The relevance of the court’s pronouncement to this appeal is the emphasis that whenever one intends to file an appeal under section 79G it is incumbent upon the intended appellant to apply for an order or a decree which he will file together with the memorandum of appeal; apart from the memorandum of appeal and the decree, the applicant must obtain and file a certificate of delay certifying the time taken to prepare and deliver the order or the decree should his appeal be filed outside the 30 day time limit. The court explained this better in its judgment. It said at page 189:
The question is what documents must the appellant file within thirty days or within the time lawfully extended by the certificate of delay? Since the question contemplates that the appeal is against a decree or order, the appellant is obliged to apply first, Memorandum of Appeal in the form set out in appendix F No. 1 of the Civil Procedure Rules and second, a copy of the formal order of the court, if available. Rule 1A of Order 41 permits this latter document to be filed as soon “as possible and in any event within such a time as the court may order”. Therefore a certificate of delay within the true intendment of section 79G must certify the time it took to prepare and deliver to the appellant “a copy of the order” of the magistrate. But the certificate of delay exhibited by the appellant, did not speak of a decree or order. No such order was sought or extracted. What the appellant, in error, sought and what the court dutifully supplied, were “the proceedings and judgment”.

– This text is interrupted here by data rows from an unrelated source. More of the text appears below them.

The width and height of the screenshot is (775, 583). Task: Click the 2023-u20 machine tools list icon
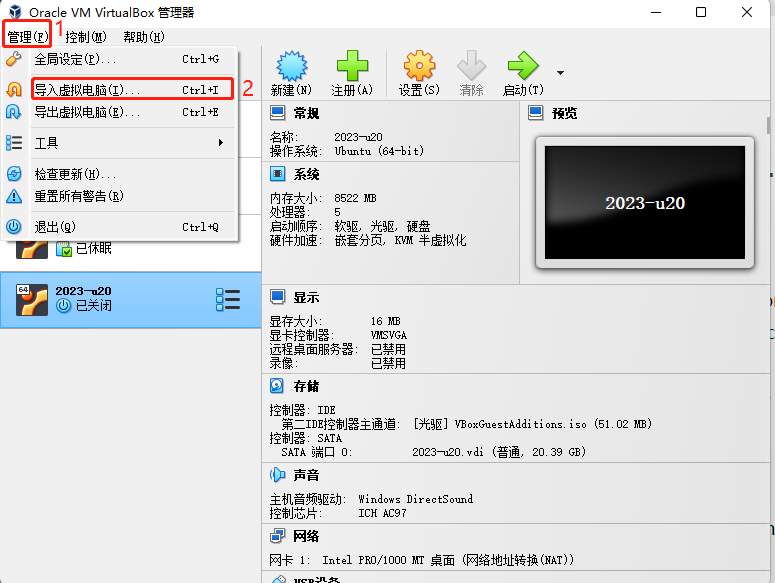(x=228, y=299)
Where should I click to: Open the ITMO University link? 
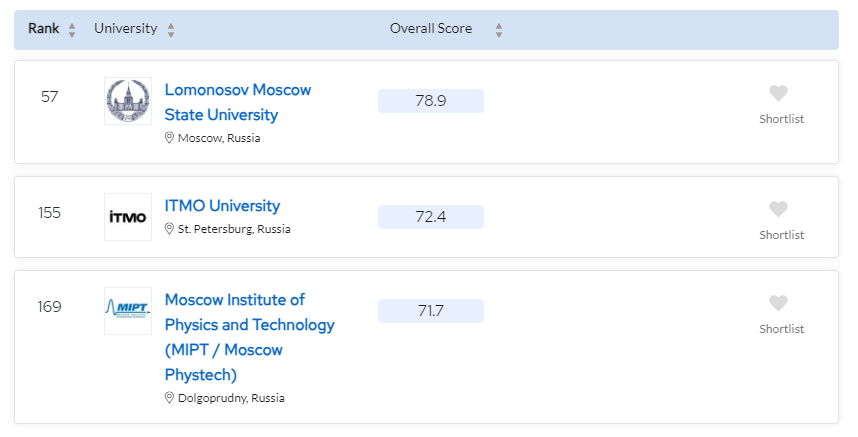click(222, 206)
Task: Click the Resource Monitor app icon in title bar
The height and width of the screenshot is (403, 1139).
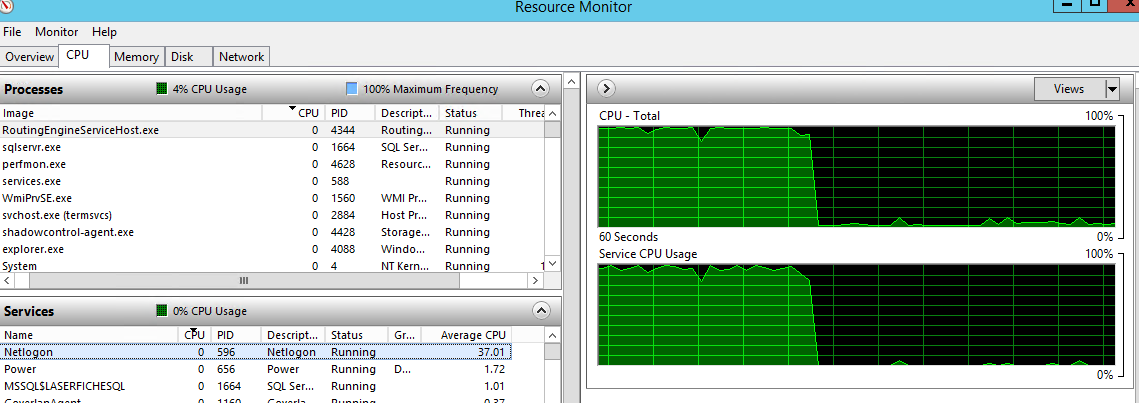Action: (8, 6)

Rule 1A of Order 41 which the court referred to in its judgment is now rule 2 of Order 42of theCivil Procedure Rules, 2010.
Coming back to the appellants’ appeal, there is no evidence the appellants ever applied for the decree, in any manner whatsoever.
In view of the mandatory provisions of section 79G of the Civil Procedure Act as read Order 42 Rule 1(2) and Rule 13(4) of the Civil Procedure rules and in view of the decision of the Court of Appeal in the Kyuma versus Kyema (supra) by which I am bound, it is apparent that the appeal herein is incompetent and for this reason it is hereby struck out with costs.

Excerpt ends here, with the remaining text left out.